En 2005, il a participé à X-color, une grande exposition sur le Graffiti qui se tenait à l’Art Tower Mito (dans la préfecture d’Ibaraki). C’est à partir de là qu’il a commencé à être invité fréquemment à l’étranger (USA, Allemagne, France, Royaume-Uni, Brésil, Israël, Turquie, Grèce, Népal, Inde, Tahiti, Australie, Chine, Hong-Kong, Corée…) pour participer à des expositions, des projets, des sessions de Live Painting, ou collaborer avec d’autres artistes urbains.
Il n’a alors pas tardé à être repéré par de grandes marques telles que Coca-Cola pour qui il a customisé des bouteilles de Dr Pepper, Walt Disney, Adidas pour une campagne publicitaire à Shanghai, ou encore Eckō Unltd. pour qui il a designé des ceintures, des casques audio, des casquettes, des tongs, New Era pour des casquettes ou encore NumLock pour des montres.
Bien qu’il ait débuté sur les murs, il s’exprime aussi sur d’autres supports, comme les toiles ou les planches de bois, et pas uniquement à la bombe mais aussi à l’acrylique. Il crée des visuels pour vêtements, casquettes, baskets, planches de skate, montres, accessoires, etc, aussi bien pour sa propre marque Dimlight qu’en collaboration avec d’autres marques.
Son style aux couleurs vives, aérien et fluide, est assez facilement reconnaissable. Les éléments qu’on y retrouve le plus souvent sont les lettrages, les nuages, les bulles, les effets chromés et les animaux.

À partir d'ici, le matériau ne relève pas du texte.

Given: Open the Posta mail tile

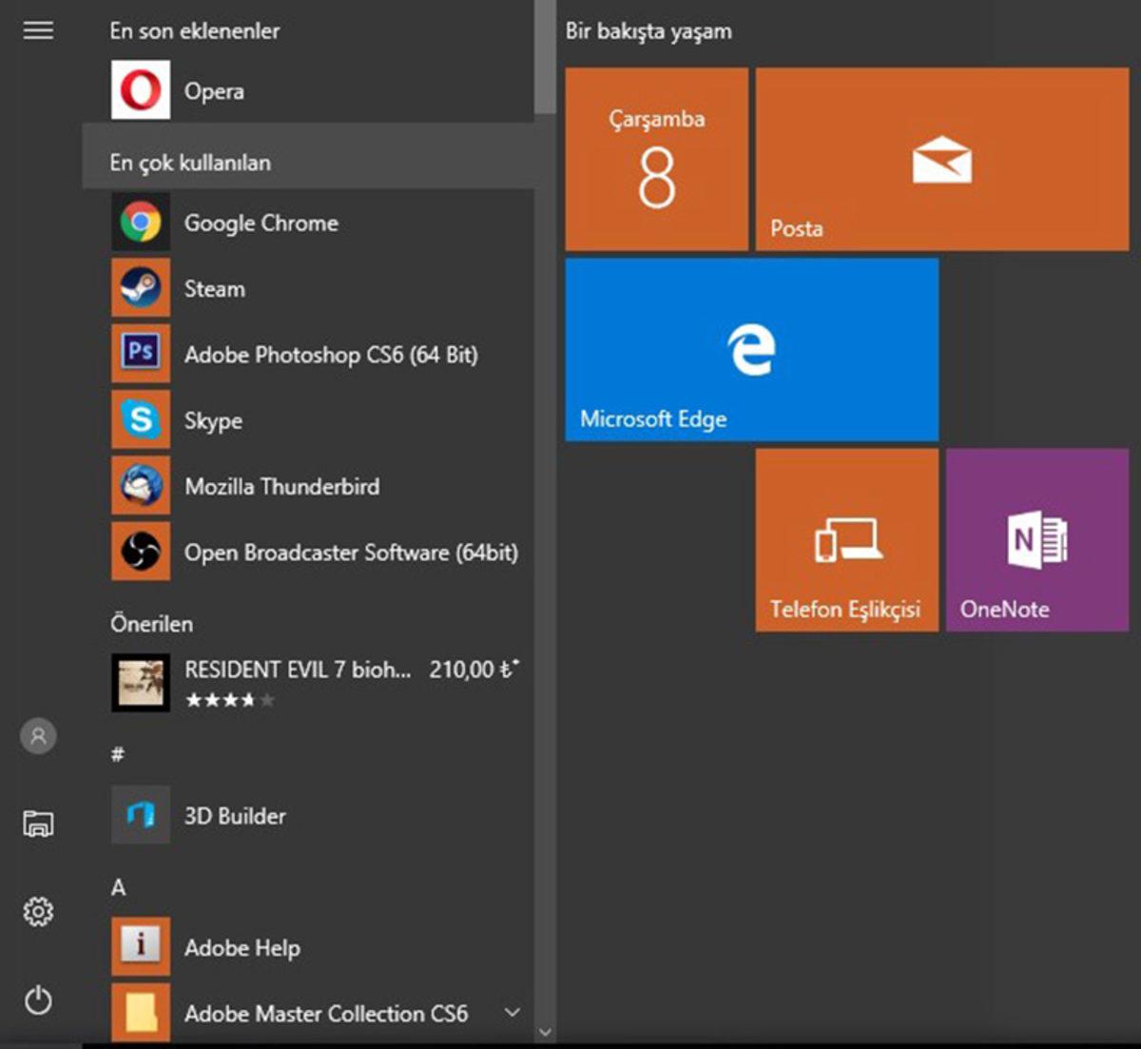Looking at the screenshot, I should [x=940, y=160].

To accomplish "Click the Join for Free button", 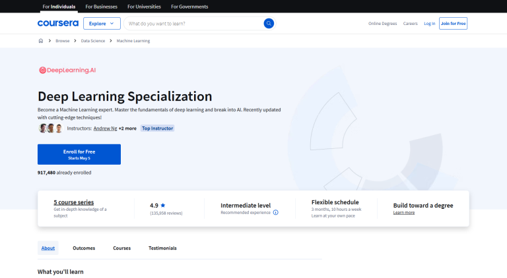I will tap(453, 24).
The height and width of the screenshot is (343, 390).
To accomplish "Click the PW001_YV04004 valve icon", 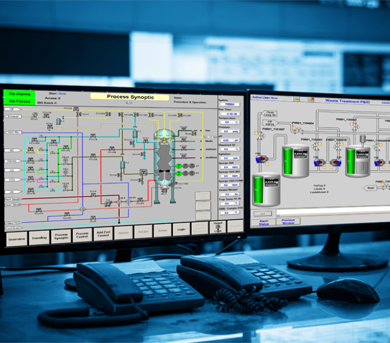I will click(299, 130).

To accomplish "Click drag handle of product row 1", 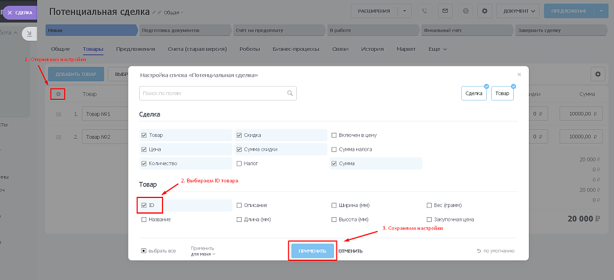I will pyautogui.click(x=59, y=114).
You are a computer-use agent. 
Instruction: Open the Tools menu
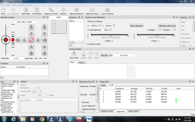point(14,5)
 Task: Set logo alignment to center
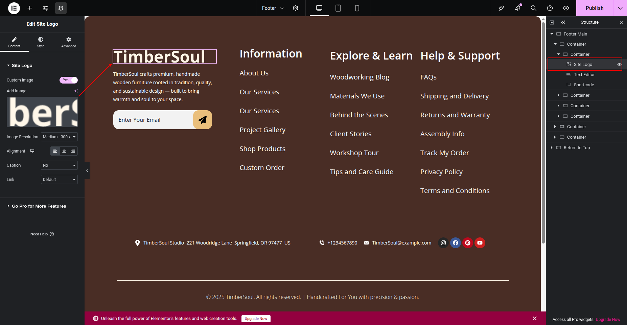tap(64, 151)
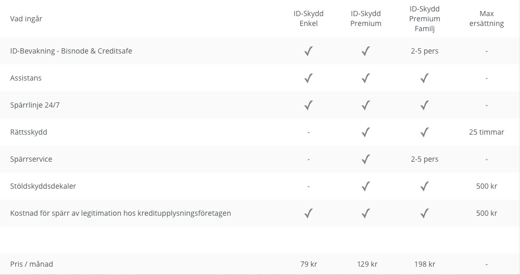Click the Premium Familj checkmark for Spärrlinje 24/7

coord(424,105)
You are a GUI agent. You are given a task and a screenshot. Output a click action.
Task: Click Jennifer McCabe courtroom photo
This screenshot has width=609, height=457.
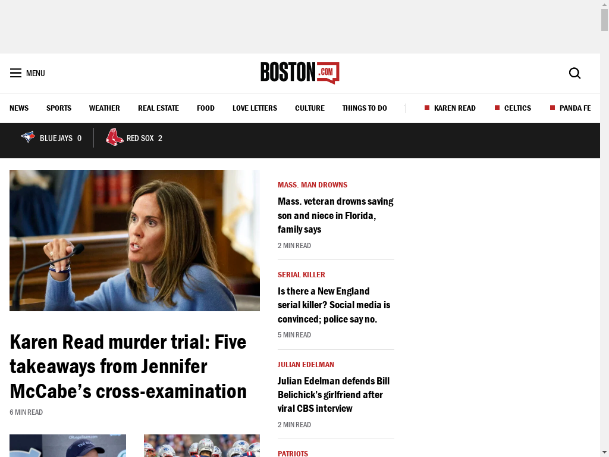[x=135, y=240]
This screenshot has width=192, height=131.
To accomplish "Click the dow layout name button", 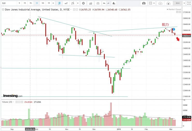I will click(x=178, y=3).
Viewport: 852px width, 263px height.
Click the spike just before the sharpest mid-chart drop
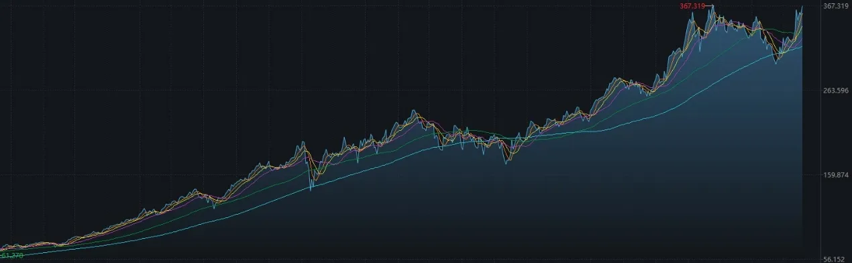tap(304, 142)
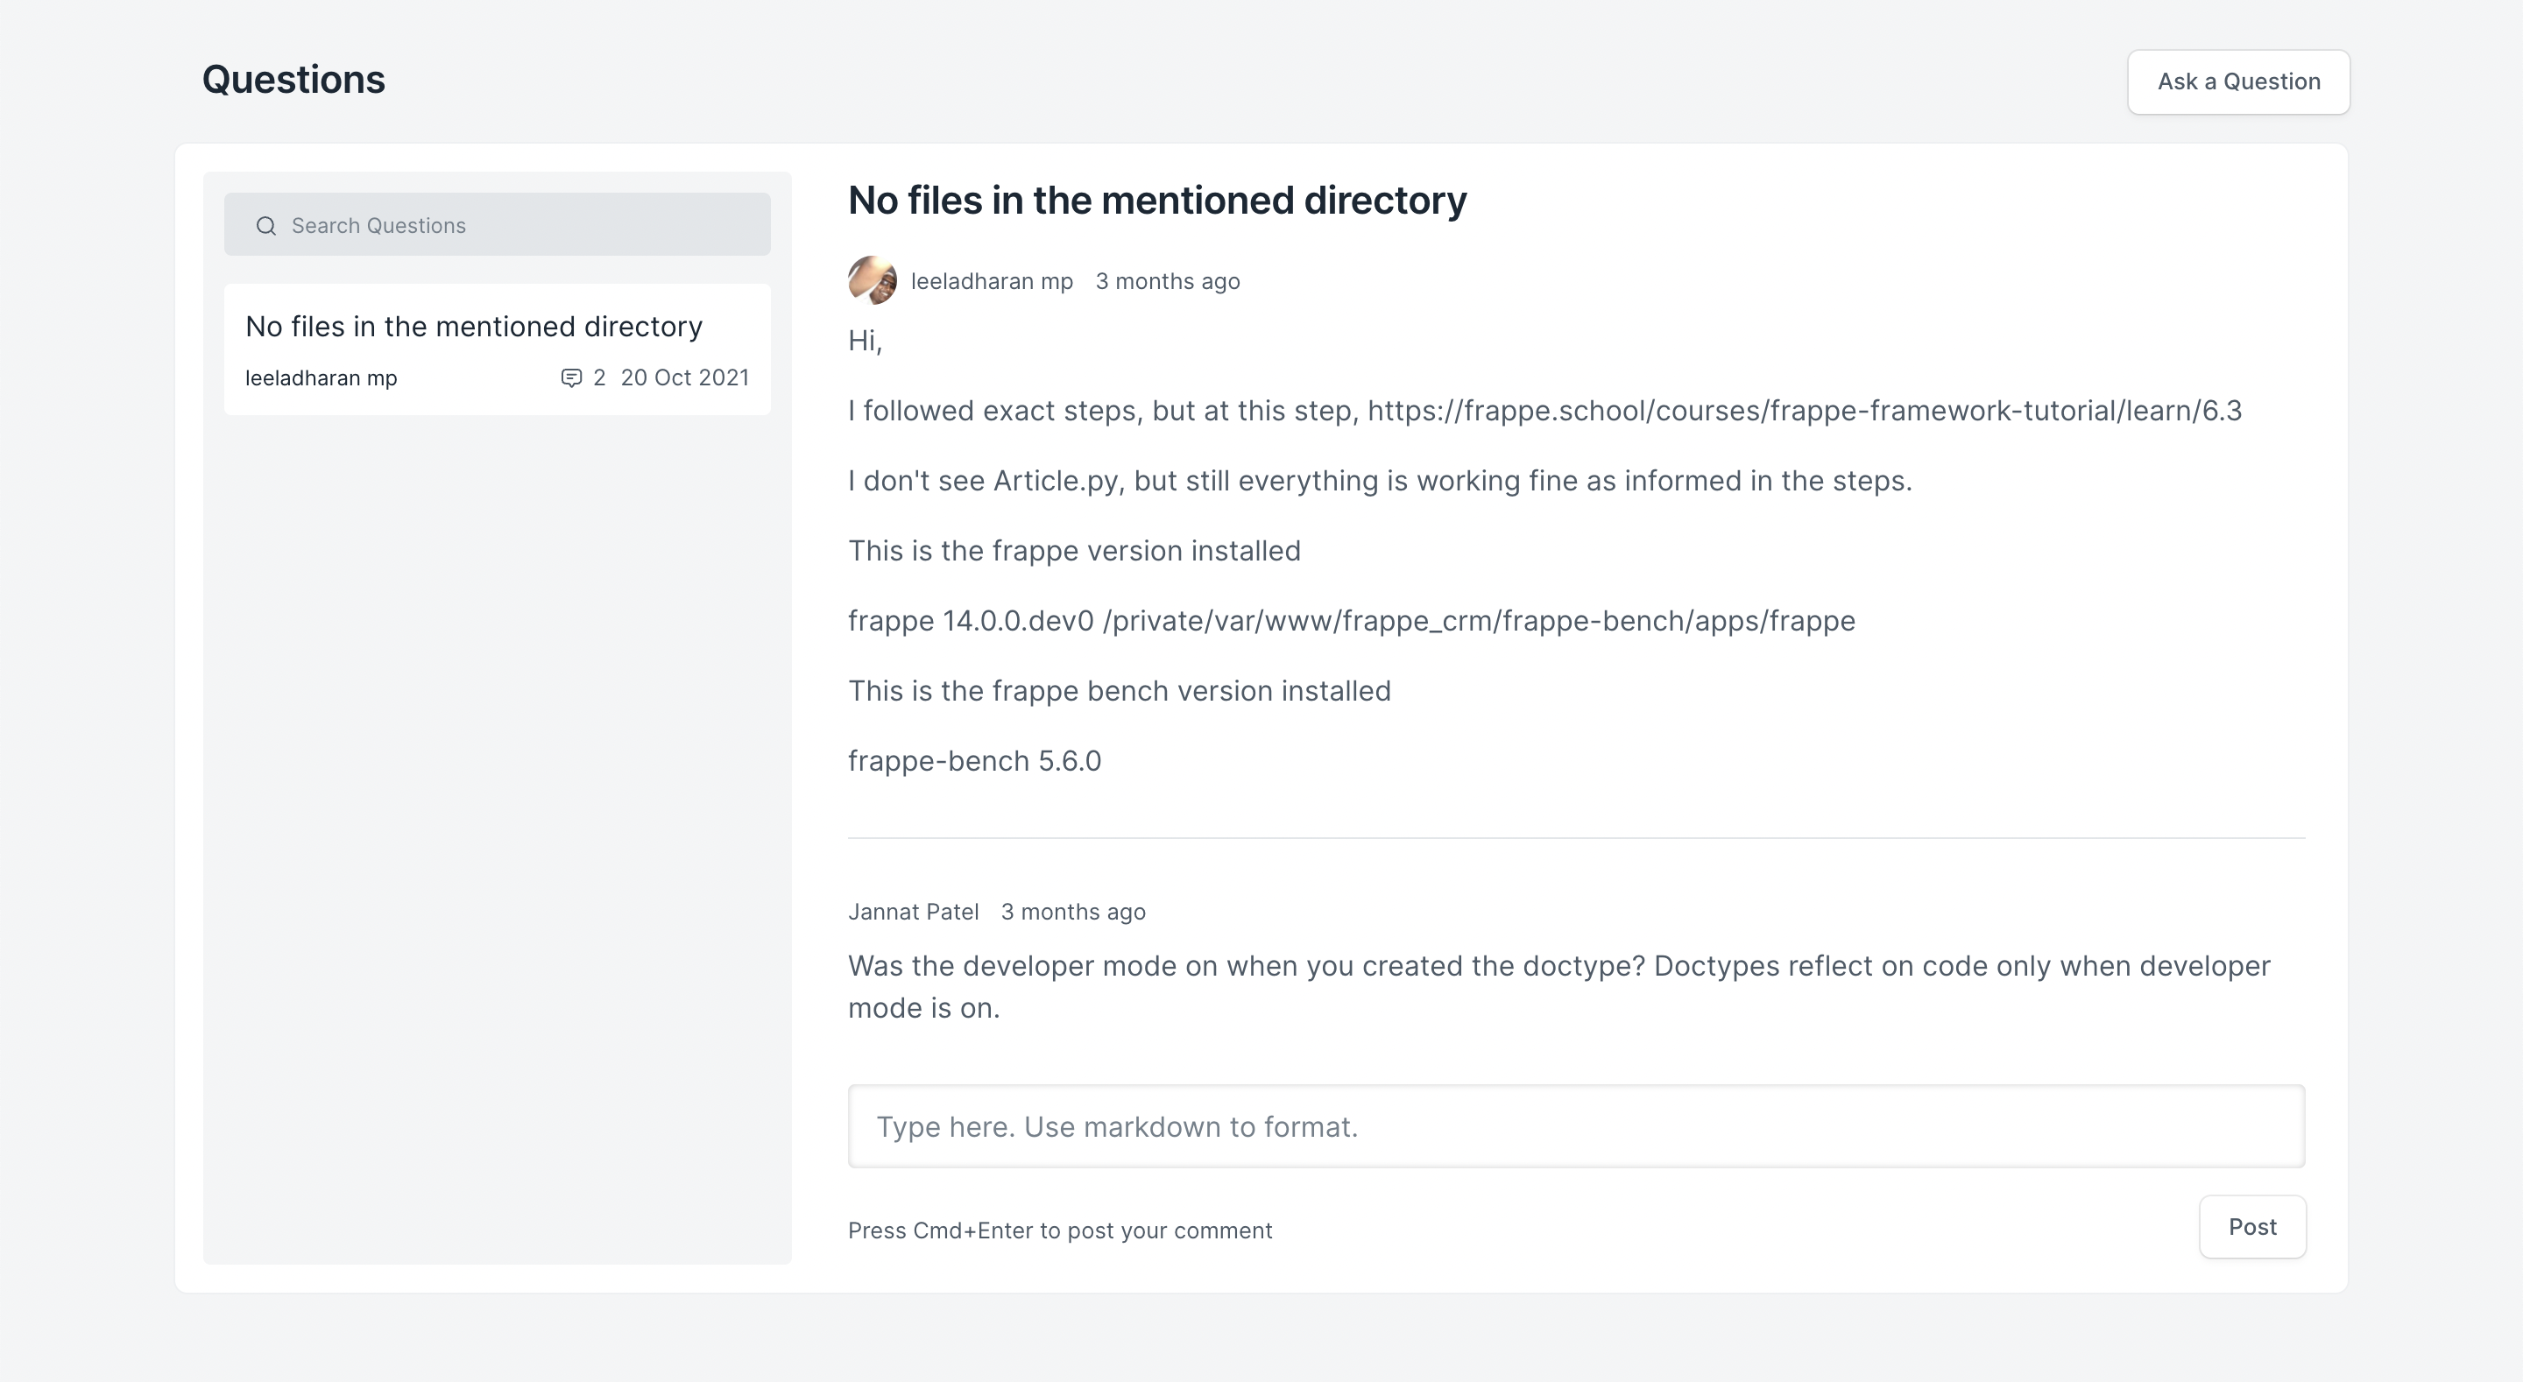The height and width of the screenshot is (1382, 2523).
Task: Click the search magnifier icon
Action: (265, 225)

Les débuts de Suiko dans le graff et la reconnaissance
Dès son enfance, il a toujours passé beaucoup de temps à peindre ou dessiner mais c’est il y a environ 15 ans, aux alentours des années 2000, qu’il s’est vraiment mis au graff. Attiré depuis toujours par la Street Culture – qui réunit de nombreuses disciplines telles que le hip-hop, le rap, la breakdance, la mode, certains sports, etc – c’est avant tout par le graffiti qu’il avait envie de s’exprimer. Ne sachant au départ comment vraiment accéder à cet univers, il s’est d’abord mis au skate et en c’est en arpentant les rues et fréquentant les skateparks qu’il a fini par mettre un pied dedans et faire les bonnes rencontres.
Sa première grosse commande est venue de Walt Disney, vers 2007-2008. Il est un peu tombé des nues quand il a reçu ce long mail officiel écrit tout en anglais. C’est une de ses collaborations dont il est le plus fier, ou plutôt celle qui l’a le plus marqué, certainement parce que c’était la première d’une telle envergure.
On lui a commandé des toiles pour l’expo Disney à Los Angeles, et un visuel pour des casquettes, des vêtements et planches de skate de la marque de Streetwear BLOC28 by Disney.
C’est à ce moment-là qu’il s’est enfin senti vraiment reconnu dans ce qu’il faisait.
Et maintenant, as-tu d’autres projets, d’autres ambitions ?
À la base, tout ce que je n’ai pas encore fait est potentiellement intéressant et excitant. Je ne m’impose aucune limite. J’ai commencé sur les murs, mais maintenant, je crée beaucoup de visuels pour des vêtements, je conçois des figurines. J’ai envie de pousser encore plus loin les collaborations avec des artistes issus d’autres domaines créatifs, comme la vidéo ou l’architecture. Je couvre des murs de plus en plus grands (n.d.l.r : il doit monter sur une grue) et je pense que ça va devenir difficile de faire encore plus grand, donc la prochaine étape, ce serait de concevoir un bâtiment de A à Z, à l’aide d’un architecte. Depuis tout petit, j’ai toujours été attiré par les choses gigantesques.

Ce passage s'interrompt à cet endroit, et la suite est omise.